Milio van de Kamp te gast op komende Onderwijsavond: 'Verbinding vanuit radicaal inlevingsvermogen als startpunt voor het bevragen van machtsverhoudingen'
23 januari 2025
Socioloog en universitair docent Milio van de Kamp is op woensdag 12 februari te gast op de vierde NIVOZ-onderwijsavond. Milio – zelf opgegroeid in complexe omstandigheden, waaronder armoede – ondervond aan den lijve hoe lastig het is om, als eerstegeneratiestudent te begrijpen wat de universiteit van je vraagt, met name als het gaat om de heersende normen. Met zijn autobiografische boek 'Misschien moet je iets lager mikken over sociale ongelijkheid, klassenmigratie en armoede' wist hij vele mensen te raken. In aanloop naar de onderwijsavond gingen NIVOZ-medewerkers Farida Yahyaoui en Joyce van den Bogaard alvast met hem in gesprek.
Het onderliggende thema van de reeks onderwijsavonden dit schooljaar is ‘Verbinden'. Wat is verbinding voor jou? En wat is het in de context van onderwijs?

**Opgave:**
Verklaar aan de hand van het bericht over Milio van de Kamp waarom hij uit eigen ervaring weet hoe moeilijk het is te begrijpen wat de universiteit van je vraagt. Antwoord in één tot drie zinnen. Het materiaal hieronder hoeft u niet te raadplegen.

**Gegevensgedeelte:**
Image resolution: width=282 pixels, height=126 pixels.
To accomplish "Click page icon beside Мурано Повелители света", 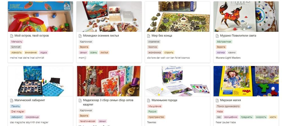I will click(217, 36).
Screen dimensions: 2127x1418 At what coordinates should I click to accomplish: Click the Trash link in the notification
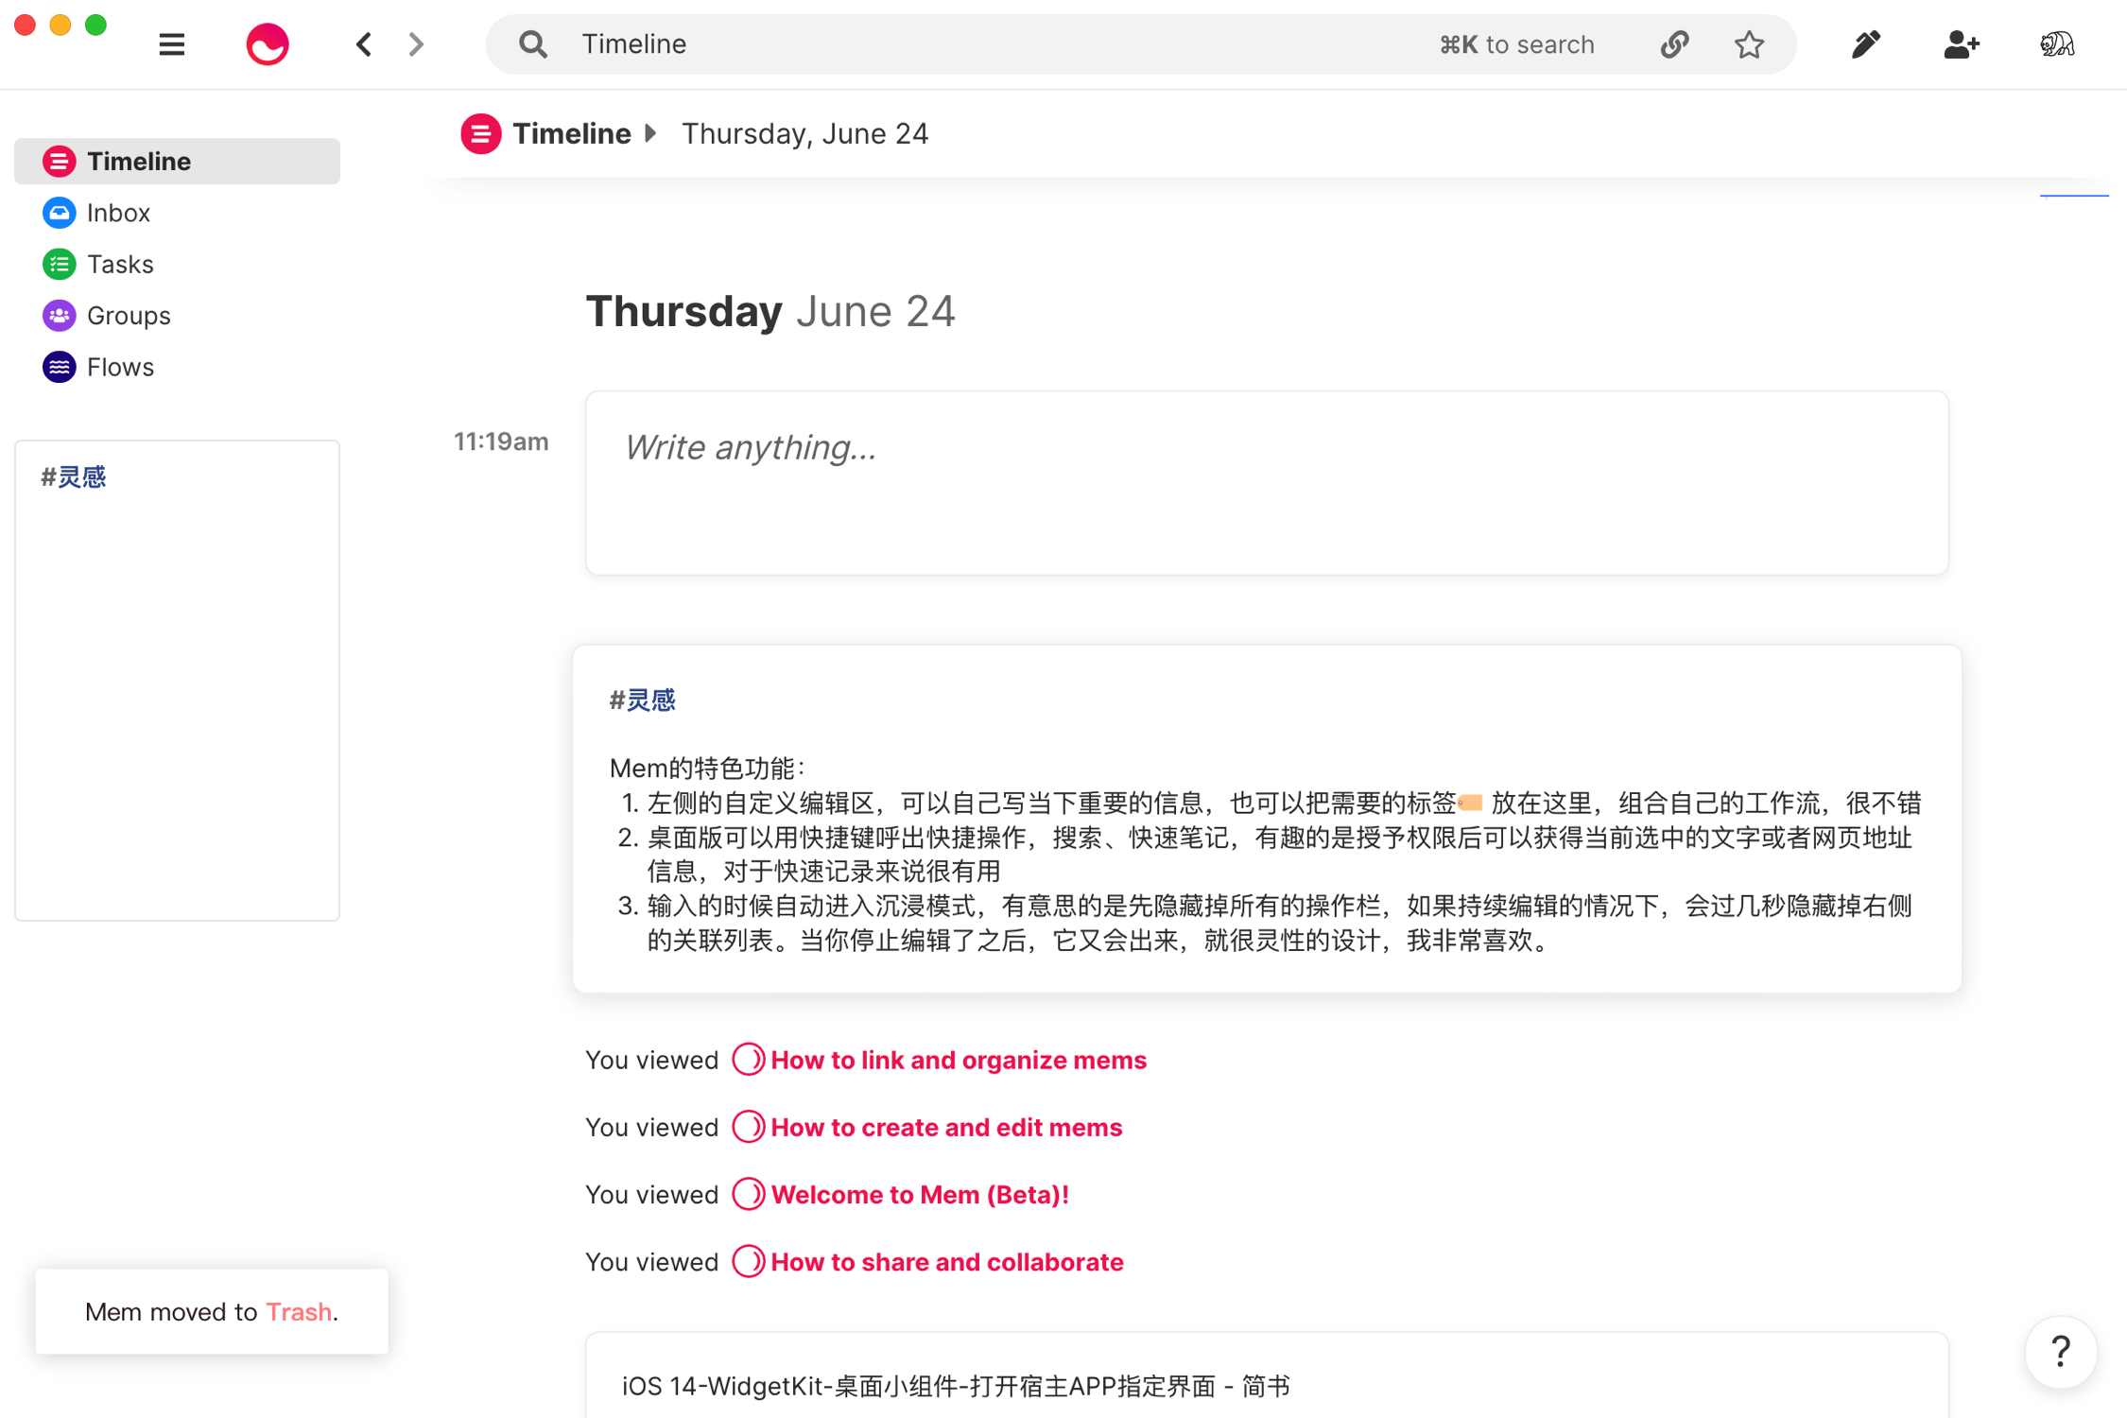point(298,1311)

**Oplossing:**
Milio van de Kamp groeide zelf op in complexe omstandigheden, waaronder armoede, en kwam als eerstegeneratiestudent aan de universiteit. Daardoor ondervond hij aan den lijve hoe lastig het is te begrijpen wat de universiteit van je vraagt, met name waar het de heersende normen betreft.